MediRecords technology and AWS enabled the build of the bespoke call centre management solution for the National Coronavirus Helpline. It is delivered through Amazon Connect, a fully managed cloud contact service centre, which provides a cloud-based telephony system and contact routing.
“Setup activities which typically could slow down the deployment, such as call flow changes, were turned around in hours instead of days using Amazon Connect. With the huge numbers of calls coming in, these changes made a big difference to how the calls were directed and the time people spent waiting to speak to a call handler,” says Healthdirect Australian Chief Technology Officer, Grant Sayer.
MediRecords provided the clinical administration system which was set-up quickly to fit the specifications of the helpline. MediRecords seamlessly integrates with Amazon Connect. MediRecords acts as the database for information collected by call handlers on each call.

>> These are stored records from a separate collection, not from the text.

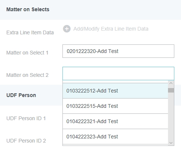The height and width of the screenshot is (150, 181).
Task: Click the plus icon for Extra Line Item Data
Action: tap(67, 29)
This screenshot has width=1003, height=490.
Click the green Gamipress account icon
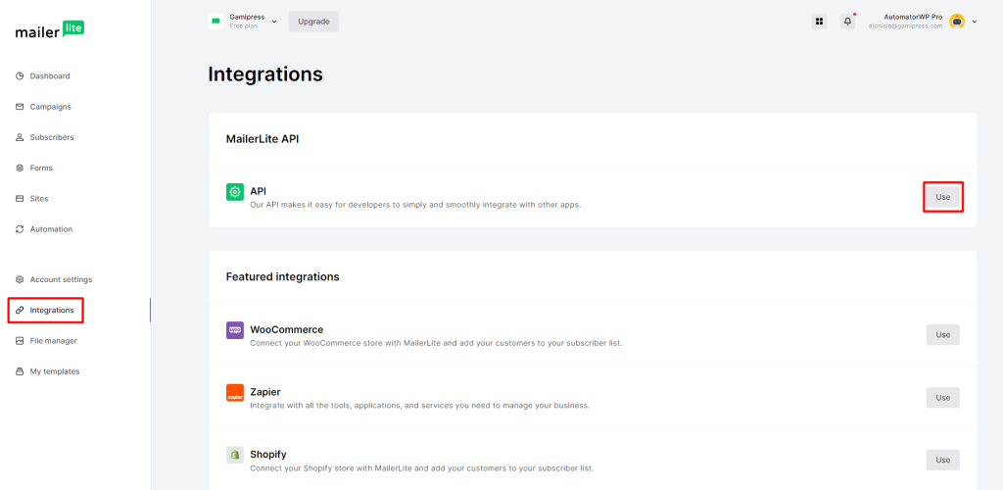[215, 21]

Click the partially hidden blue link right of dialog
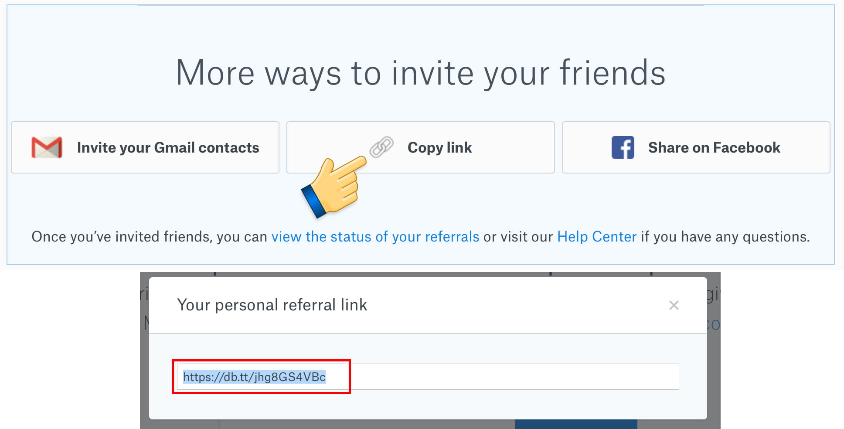point(714,325)
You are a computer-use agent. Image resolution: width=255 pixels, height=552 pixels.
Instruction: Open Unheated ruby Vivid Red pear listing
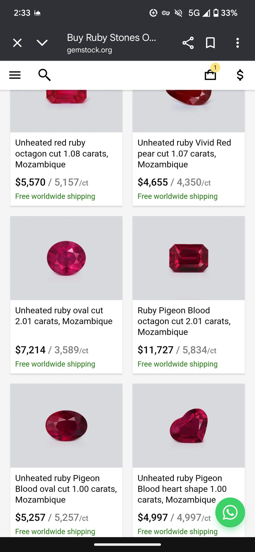click(184, 153)
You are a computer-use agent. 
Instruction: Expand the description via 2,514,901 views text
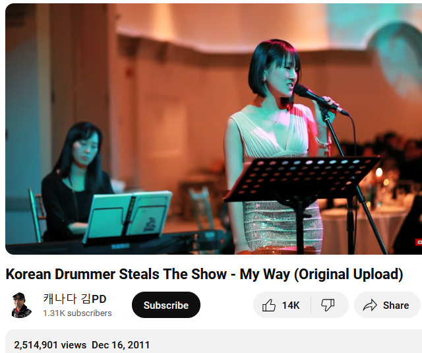click(50, 345)
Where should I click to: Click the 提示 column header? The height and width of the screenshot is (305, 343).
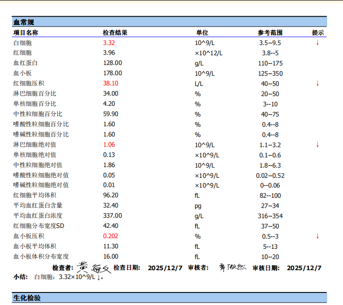tap(318, 32)
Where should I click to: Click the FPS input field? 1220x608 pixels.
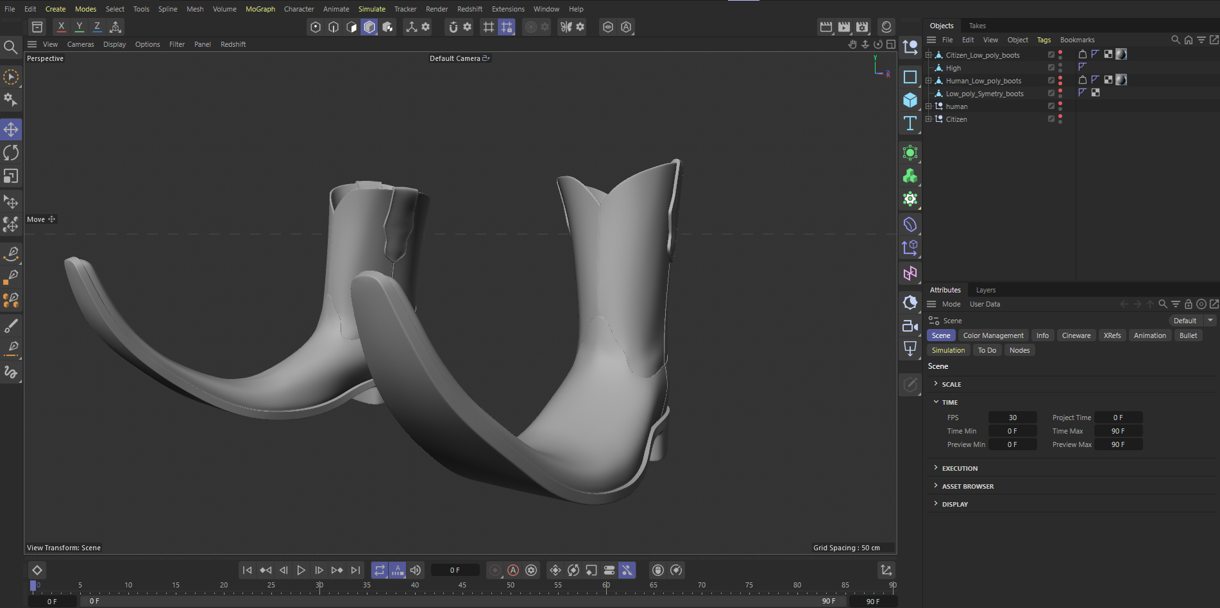1012,418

From the start, this de-identified data has been a source of valuable information to provide to the government as they continue to deal with COVID-19,” says Grant Sayer.
“Bringing together expert organisations enabled the service to be delivered on time to support the Australian government and the worried public during a difficult time,” Mr Sayer concluded.
How did MediRecords, effectively still a tech start up in many respects, and with very little share of the GP and specialist GP market, manage to snag just an important government gig?
The answer seems to be that the MediRecords business is starting to grow and mature in a way that is right product, at the right time. In other words, the cloud is now in the scope of government increasingly, and COVID-19 has put it on the map for government now permanently. The CEO of MediRecords, Matthew Galetto was talking to his supplier Amazon a few weeks earlier about how the product was finding its mojo as a “scalable, remote patient monitoring solution”. A week or so later, Healthdirect, which was also working with Amazon went to them with their problem and Amazon thought putting MediRecords in the middle would help solve it.
MediRecords probably also got the Healthdirect gig because although they aren’t prominent in market share with GPs and specialists, they had already won and executed a large and complex government cloud implementation project with all hospitals in Queenland. That and some other smaller scale versions with the private sector.
Galetto told Wild Health that MediRecords “can be rapidly deployed and scale up and down. It was agile enough to to suit a Cloud-Hybrid solution and a path to integrating their [Healthdirect’s] cloud telephony system at speed.”
Having won this major contract and the Queensland contract now Galetto remains cautious and perhaps realistic about healthcare integration and the cloud.
“Health technology change requires leadership, advocacy, commitment,” he said. “We are not seeing enough of that yet. no many are stepping up yet and and saying ‘let’s be the leader’.”
As to the huge GP and specialist markets still dominated by legacy server bound desktop systems, primarily those of Best Practice and Medical Director, Galetto is pragmatic.
He says that these markets are very slow to change, largely based on the attitudes of practice owners towards changing technology, and financial cycles.
“In the end policy changes and commercial value will drive the change,” he said.
One thing that is changing quickly for healthcare and the cloud though that he is excited about is the approach of government towards the cloud.
“Many are adopting cloud first policies. And with a cloud-hybrid solution they get the best of both worlds,” he said.
“COVID-19 has also driven the speed up on emerging markets providing national ser vices such as emergency care, urgent care, health care in the home and telehealth.”
” GPs and specialists will probably start start taking up cloud more robustly when the big corporates such as Sonic, Healius and MyHealth start moving. That can’t be too long away. ”
Note: The Publisher of Wild Health is a non executive director of MediRecords.